Frida Liu is a thirty-nine-year-old Chinese American woman with an eighteen-month-old daughter. Her husband left her just after she gave birth for a much younger, white woman. Frida is depressed and exhausted. She has a job that she does not like, she wants her husband back, she is suffering from insomnia, and her daughter, Harriet, is sick and constantly fussing. Frida leaves Harriet home alone napping with the intention of just popping into work to grab a file she needs. Instead, she is gone for over two hours, the neighbours call the police, and her daughter is taken away.
Frida’s lapse in parental judgement occurs at a time when the various levels of government in the US are cracking down on parental abuse and neglect, the idea being that children will not grow up to be bad people if they have good parents. Frida loses custody of Harriet; she is allowed supervised visits that are scheduled at the social worker’s whims. The State installs surveillance cameras in her home so that her behaviour can be observed, and she must attend counselling. It seems like Frida is on track to never get custody of Harriet again when she is offered the opportunity to attend a new State-funded school for bad mothers where they are taught to be “good” mothers. Frida must give up a year of her life to attend this school, and pass each course taught there, if she ever wants to see Harriet again.
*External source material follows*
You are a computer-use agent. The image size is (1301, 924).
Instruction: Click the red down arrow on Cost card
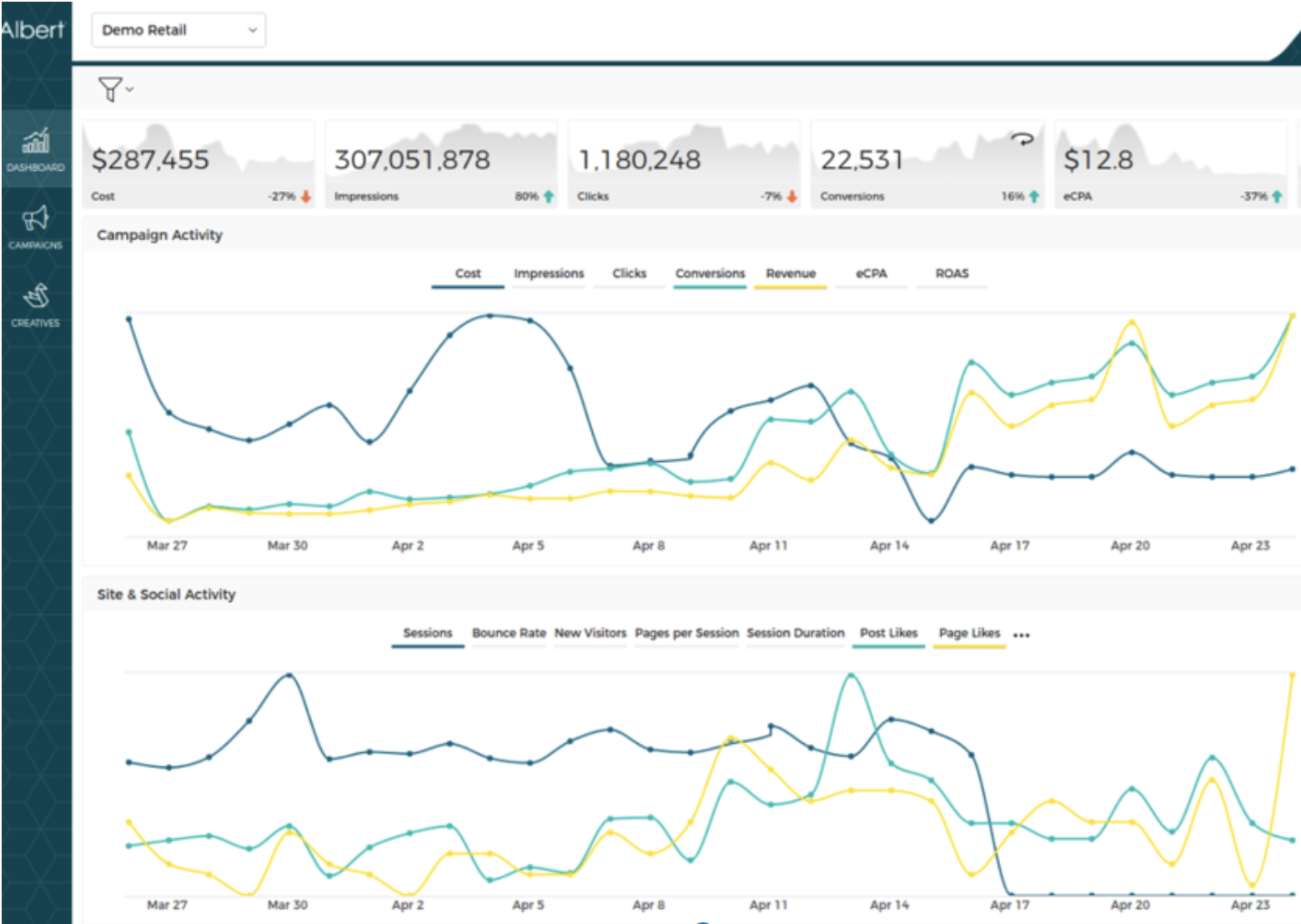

I am not going to go into detail of how the school functions and how the women that attend the school are taught to be “good” mothers, as I think readers should discover this for themselves. What I will tell you, though, is that the school teaches the white American ideal of motherhood, you know, the 1950s doting mother and housewife whose life revolves around her husband and children and who has no desires of her own. Almost every single person involved in taking Harriet away from Frida and running the school for mothers is white, and most of the “bad” mothers that attend the school are Black or Latina. There are a few white mothers (it seems the white mothers must do really terrible things to get sent there) and Frida is the only Asian.
There is also a school for bad fathers. The mothers discuss what the school for fathers must be like: it must be nicer, the fathers are probably treated better, and there are probably fewer bad fathers. The reader eventually finds out that all of this is correct. The school for mothers is more about controlling women rather than keeping children safe from bad parents. The mothers are practically browbeaten into believing that they are all narcissists and that they are bad mothers because they “desired”, but the school for fathers is a more affirmative environment, the same way that fathers are praised in North American society when they do the same thing that mothers are expected to do all day, every day, without complaint.
Frida is a character that I think a lot of women would be able to relate to: depressed and stressed; trying to manage too many things and failing; feeling unloved and unappreciated. Frida does a terrible thing, leaving her eighteen-month-old child at home alone, but the punishment certainly does not fit the crime. (On the other hand, no one questions her ex-husband’s girlfriend’s parenting skills when she is an antivaxxer and puts Harriet on diets that are inappropriate for a child.) She clearly loves Harriet. My problem with Frida, though, is that she does not seem to hold herself accountable for her actions. There were extenuating circumstances that led her to temporarily abandon her child for a couple of hours, but she keeps referring to it as her “bad day” and barely acknowledges how irresponsible and horrible it was that she left her baby home alone. When Frida is at the school, she at first rails against the injustice of it (which I do not blame her for at all), then she starts to take the school seriously when she realizes that it is the only way she will get her daughter back, but then she allows herself to get distracted by one of the men at the school for fathers. This, and what she really did when she left Harriet alone, makes me think that maybe Frida is not really that committed to being a mother since she does not balance her own wants with her own child’s needs. Still, I do not think that Frida deserves the judgement handed down on her when she finishes the school. And I am curious to know what people with children think of her actions at the very end of the novel; I feel very conflicted about it myself.
The School for Good Mothers shines a bright light on how toxic the North American ideals of parenthood are. It is not just on women to raise children; men play their role in conceiving children, so they should also play a role in raising them. Let us take a second to reflect on abortion laws and how they are actually about controlling women’s bodies; if abortion laws were really about protecting unborn children, then the men who get women pregnant would be targeted with laws that demand they provide for the women they impregnate and the children they helped procreate. There would also be better support systems in place for unwed mothers and mothers living in poverty (who are disproportionately women of colour) so they can take better care of themselves and their children.